When I couldn't afford a car, I used public transportation. When I couldn't afford a house, I rented. I waited until I was 30 to have my only child, when we could afford it. Now we own a small business, and we pay for our insurance and insurance for our employees, because we choose to. But we can't afford the co-pay system premiums, so we have opted for a Health Savings Account Plan.
This is before tax dollars put into an account held for that purpose, along with a well-care and higher deductible catastrophic plan. The Bush administration has been pushing this, and the rates are going down, and it's AWESOME! We save on tax dollars, and I do have some health problems, so I choose and manage my own health care, and I have discovered that the insurance money that was spent on wasted tests and procedures insisted on by the "professionals" was like a pyramid scheme! This system keeps them honest, reduces costs, and puts the power into the hands of the insured. And yes, I am glad we can afford it, but there are programs in place already for those who really need help- I am happy to have my taxes help those in real need- they aren't the big problem.

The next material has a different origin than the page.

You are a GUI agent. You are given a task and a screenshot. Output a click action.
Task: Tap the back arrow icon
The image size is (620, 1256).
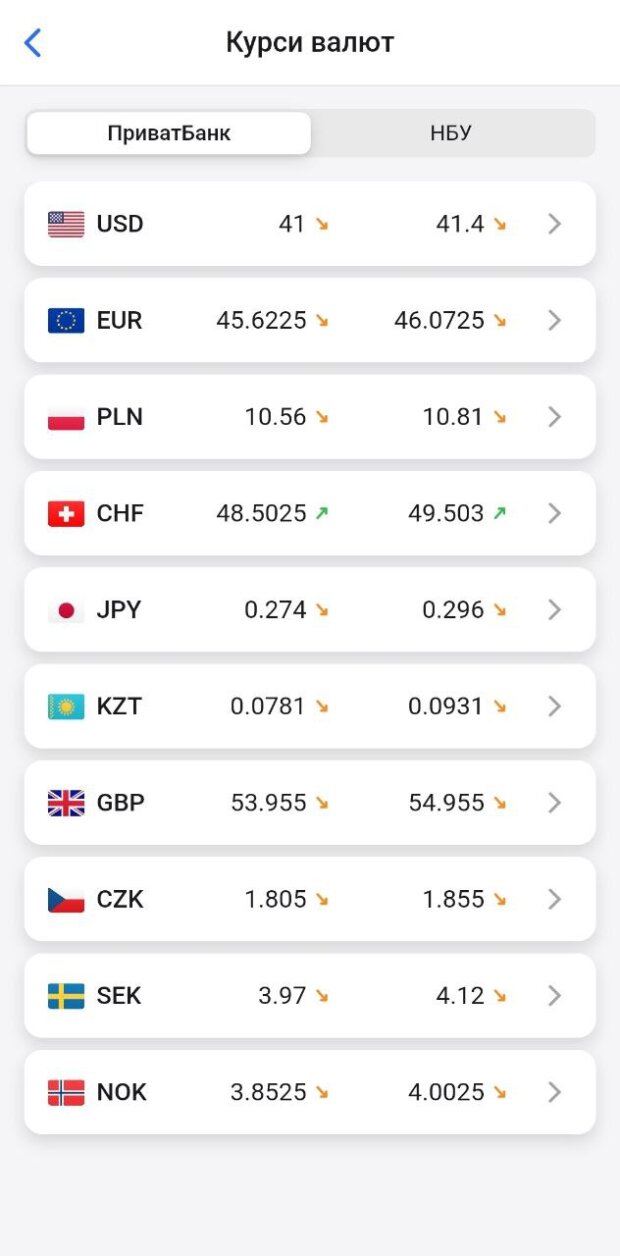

The big problem is that so many otherwise intelligent people want the gov't (my tax $$'s) to take care of them when they are perfectly capable of making their own decisions and budgeting like we do! I don't think I'm better than anyone else- I think most people are capable of being responsible- they just don't want to be- it's easier to sit at the trough and have the politicians and big businesses who want power spoon feed them! And the politicians depend on this attitude to KEEP them in power- the trough is BIG BUSINESS and the BIGGER the BETTER.
I'll live my own life and make my own decisions, thank you, and I trust most everyone else to do the same- I know they can.